The beautiful smile broke into beautiful laughter.
"I am no poet, friend. Trust me. But thank you for your kind words," she said just as a familiar face approached.
"He seems to have scrubbed himself clean of paint," Vala said as she watched the man approach.
"That is not Vilkas. That is his brother Farkas," She answered.
This is the man who killed our people in Dustman's Cairn?
"Does Runa ever plan to step foot through the Whiterun city gate again?" he asked Lucia without preamble.
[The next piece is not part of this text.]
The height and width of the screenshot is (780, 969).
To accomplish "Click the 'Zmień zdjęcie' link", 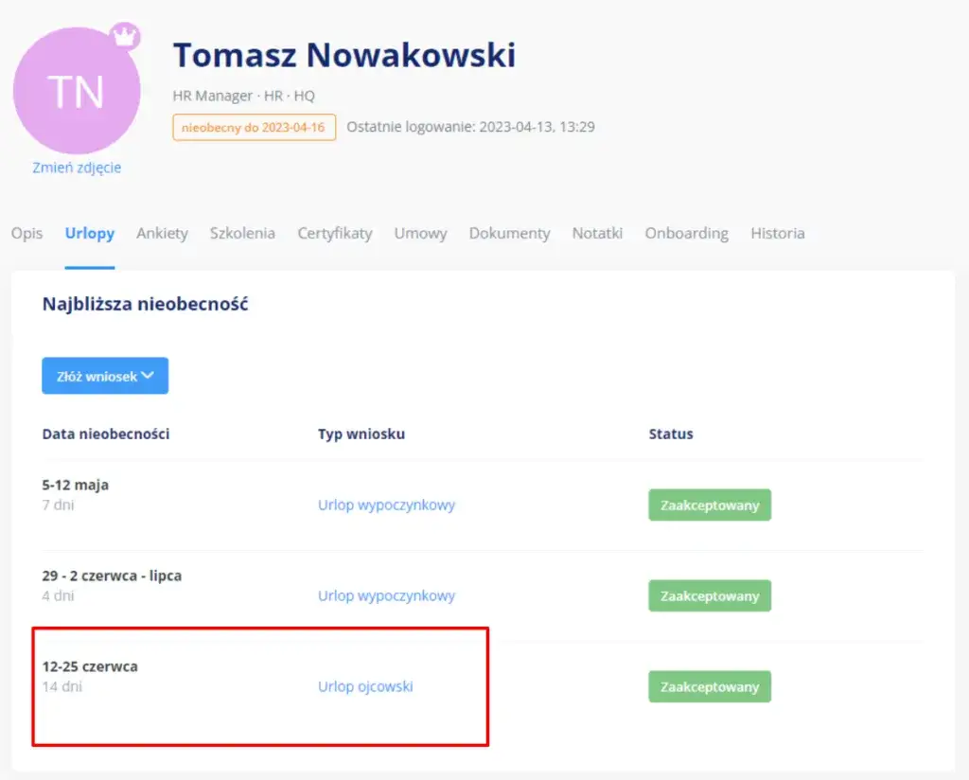I will click(77, 168).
The woman glanced briefly at Vala and rolled her eyes before she replied.
"You act as if she has been away for an age. It has been only seven days."
"Do I recall correctly that Runa is your sister?" Vala asked.
"Yes. She is visiting my sisters Sophie and Collette in Windhelm. This one has been a steady source of daily complaints at her absence."
Farkas looked at Vala for long enough that she began to think that he recognized her.
"Did Proventus ask the Legion for assistance with these nightly attacks?" he asked.
"Not to my knowledge," Lucia answered, "It is the Gods, or one of them at least, and this woman's sense of charity and duty that we have to thank for her help."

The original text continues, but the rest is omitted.